Iranian officials have said repeatedly that U.S. sanctions are preventing them from making payments to COVAX, to which some 190 economies have signed up.
Iran’s Shifa Pharmed began registering volunteers this week for human trials of the country’s first domestic COVID-19 vaccine candidate, Iranian media reported, as a factional dispute appeared to be brewing over the use of imports.
“We do not recommend injecting foreign coronavirus vaccines to the personnel of the Revolutionary Guards and the basij (voluntary militia),” Iranian news outlets quoted Mohammed Reza Naqdi, a deputy head of the hardline Guards, as saying.
Health Ministry spokeswoman Sima Sadat Lari told state TV earlier that 152 people had died of COVID-19 in Iran in the past 24 hours, the lowest number since Sept. 18, taking total deaths to 54,308 in the worst-affected country in the Middle East.
The fall in deaths comes after more than a month of night traffic curfews and other restrictions in major cities.

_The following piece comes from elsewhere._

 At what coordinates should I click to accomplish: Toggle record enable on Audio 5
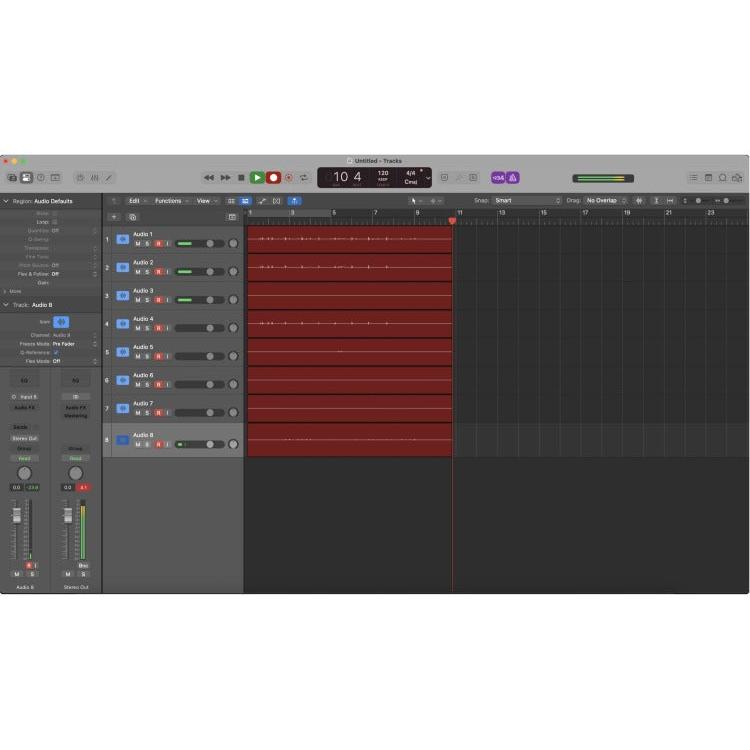tap(157, 356)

Police said 96,000 fines were issued nationwide on Wednesday for drivers breaking the curfew.
Officials have cautioned that the danger of a resurgence in infections looms large.
U.S. President Donald Trump pulled out of the 2015 nuclear deal between Iran and six world powers in 2018 and imposed new sanctions on the country.
President-elect Joe Biden’s coming to power has raised the possibility that Washington could rejoin the agreement.